With the stock market down after Federal Reserve Chairman Ben Bernanke hinted on Wednesday that the Fed may start scaling back its bond-buying program later this year, Wells Capital Management’s Jim Paulsen believes it’s time to go bargain-hunting.
“I think the economy is going to continue to improve to better-than-expected, keeping stocks from falling very much,” he told “Nightly Business Report.” “So I would take advantage of this trade range, if you will.”
Paulsen said Bernanke’s comments should be a “celebrated milestone” instead of a “scary event,” since the Fed is admitting the economy is getting strong enough for it to start backing off its stimulus program.
(Read More: Taper Tipoff? Bernanke Hints Easing End Is Nearing)
“That’s a great thing,” he said. “That means it can stand on its own two feet and that’s great longer term for equities.”
Paulsen suggests perhaps adding a little bit to stocks you want to hold until 2014. He would look for weakness in cyclical names, which are more sensitive to better economic growth.
“I’d look at the technology stocks you’ve been wanting to get into, or maybe some of the beat-up industrials,” Paulsen said.
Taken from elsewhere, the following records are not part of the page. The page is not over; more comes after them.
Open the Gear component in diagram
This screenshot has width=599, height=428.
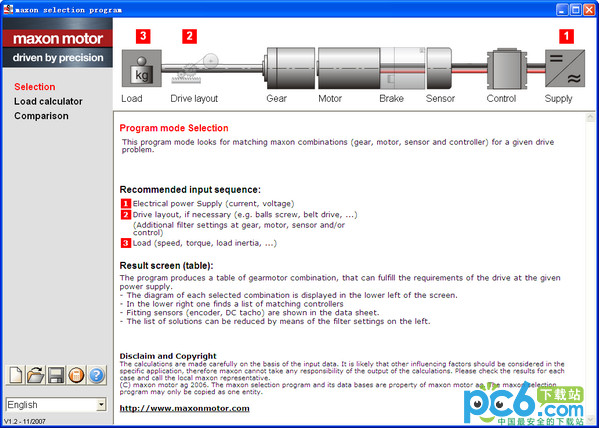click(x=290, y=68)
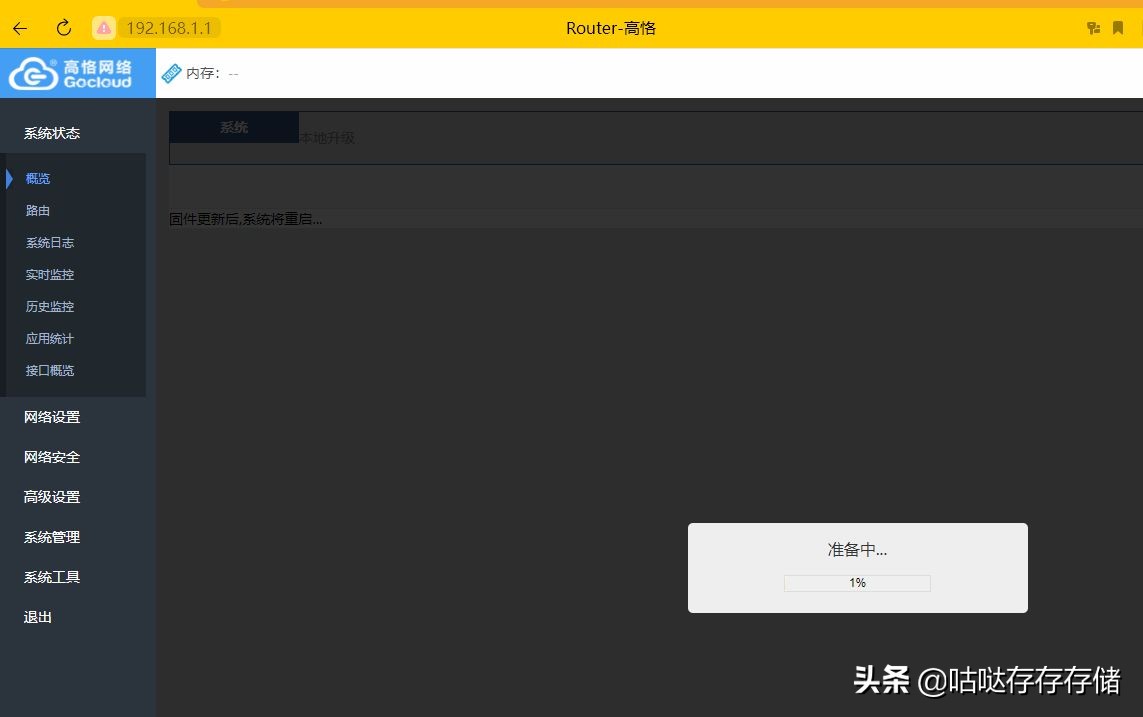The width and height of the screenshot is (1143, 717).
Task: Select 应用统计 in the sidebar
Action: (49, 338)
While they may oscillate over the next several months, “a year from now, I’d be happy I bought those.”
(Read More: Economy Will Be Ready for Fed Tapering: Zandi)
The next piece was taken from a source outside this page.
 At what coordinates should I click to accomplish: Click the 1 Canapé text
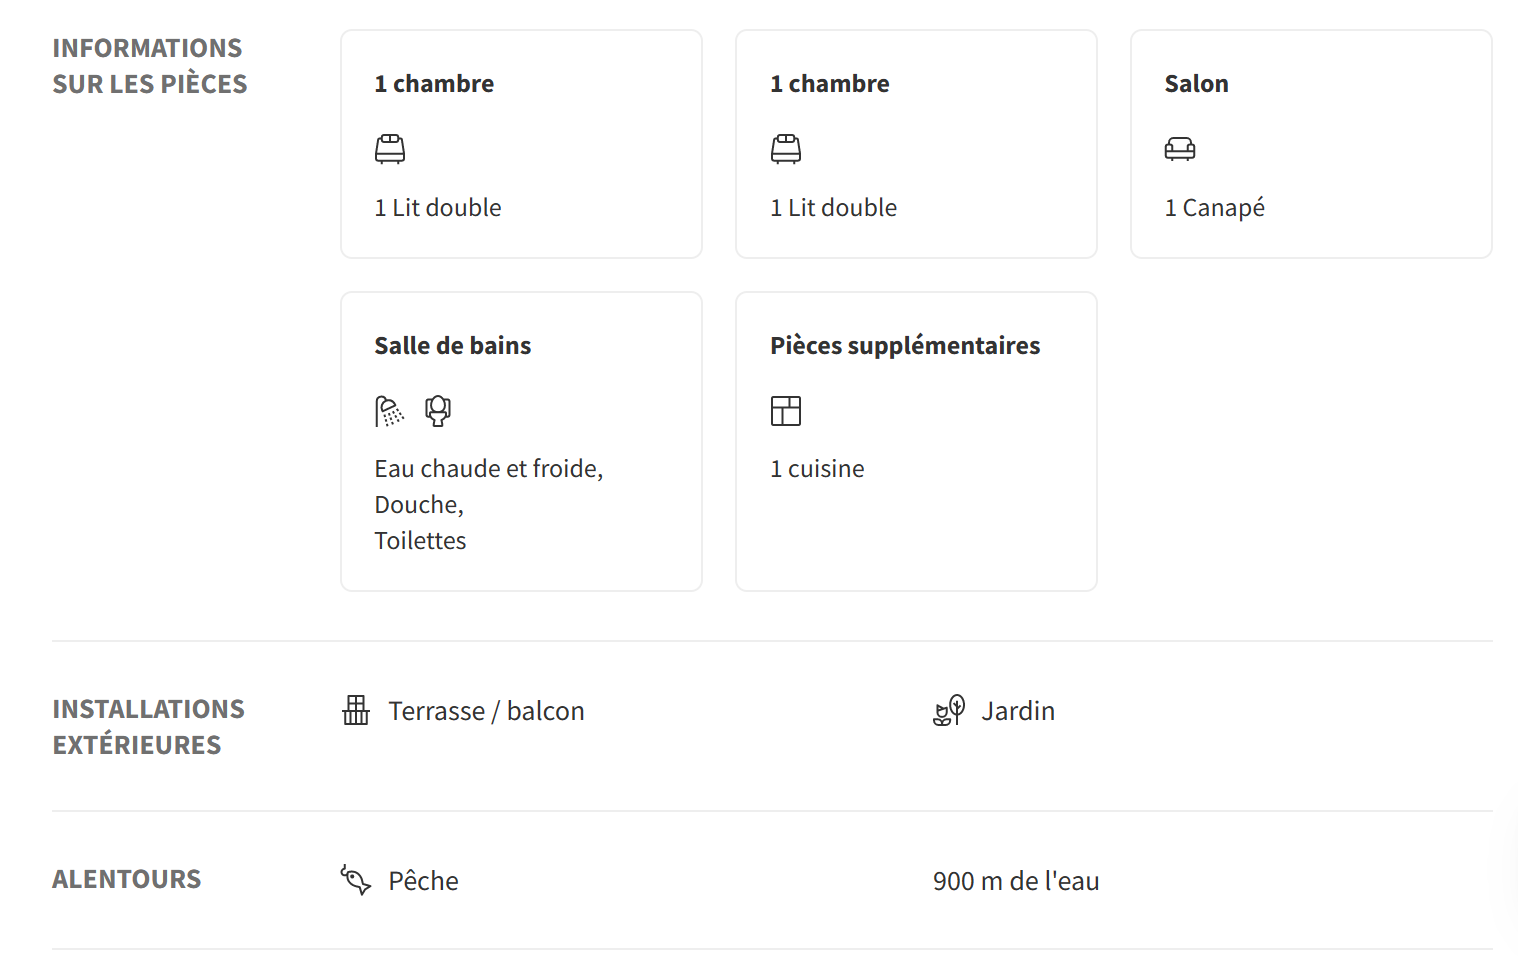[1214, 208]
He would also use any rallies to lighten up on stocks that perform like bonds, such as utilities or telecoms.
“Both of these pay a high portion of their earnings out in dividends every year and they are a lot like a bond, which pays a constant coupon payment every year,” he said.
So, when interest rates move, it affects the performance of those stocks.
“If bond yields continue to move higher, those stocks are going to underperform other equities,” Paulsen said.